What we know from the final version of the Sue Gray report – and, for that matter, Laura Kuenssberg’s Panorama on the BBC this week – is that boozy socialising was a big part of the culture in Downing Street at a time when socialising (boozy or otherwise) was prohibited.

The Prime Minister still claims that those in Downing Street believed they were complying with the regulations – this was all work – but this is evidently not true. Gray sets out the evidence of the wording of invitations being changed, leaving by back doors, avoiding cameras and references to “getting away with it”.  As long as the public did not know, it was fine.

It was fine because, for junior civil servants, their bosses knew what was going on and were very relaxed about it. Why were their bosses relaxed about it? They knew – or, at least, confidently assumed – that their political master would be very relaxed about it. This is why partygate would not have happened under any other recent prime minister – because someone somewhere in the chain of civil service command would have been worried that the prime minister would have been furious to discover such behaviour in such circumstances.

One could go further. It is all too plausible to believe that the Prime Minister prefers to have people around him who are not sticklers for the rules.

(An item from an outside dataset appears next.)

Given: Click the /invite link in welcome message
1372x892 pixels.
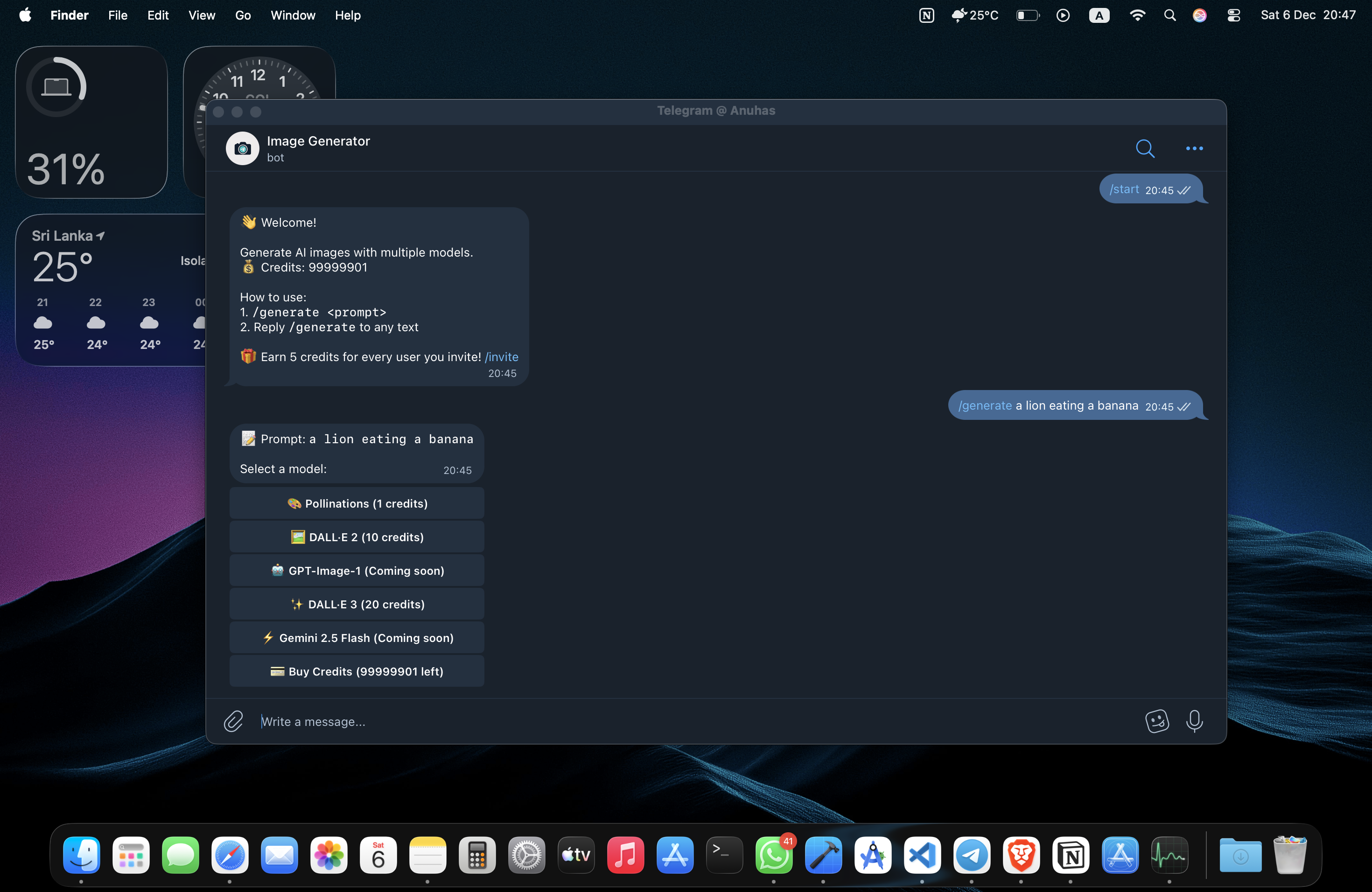Looking at the screenshot, I should (x=501, y=357).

If they are enforcing rules on others then they might be pushing back on him. That would be no fun.

Of course, Johnson claims to have solved this cultural problem by changing staff and undertaking some organisational changes. But the fundamental cultural problem stems from Johnson himself and he has gone nowhere.

We might hope to see evidence that the leadership of the civil service insisted on higher standards of propriety, but there are reasons to be concerned. On Tuesday (24 May), the Times reported that Samantha Jones, the permanent secretary at No 10, organised a meeting between Johnson and Gray after the former was “apoplectic” about reports that the latter was going to criticise him in her report. When the existence of this meeting emerged, No 10 inaccurately briefed that Gray had instigated the meeting.

At best, it was neither wise for the Prime Minister, nor fair on Gray, for such a meeting to happen and, at worst, involved improper pressure on a supposedly independent investigation. This meeting should not have been facilitated. Johnson, at the second time of asking in the House of Commons, denied asking Gray not to publish her report (an issue to watch, I suspect) but if the Times account is accurate, this suggests that civil servants were too willing to do the Prime Minister’s bidding. We know that the Johnson approach is not to consider what is right but what he can get away with. Unchallenged, he will further contaminate the culture of the civil service just as he has contaminated the culture of the Conservative Party. Johnson won’t change but it is high time that senior officials showed their mettle and defended and exemplified the best traditions of the civil service.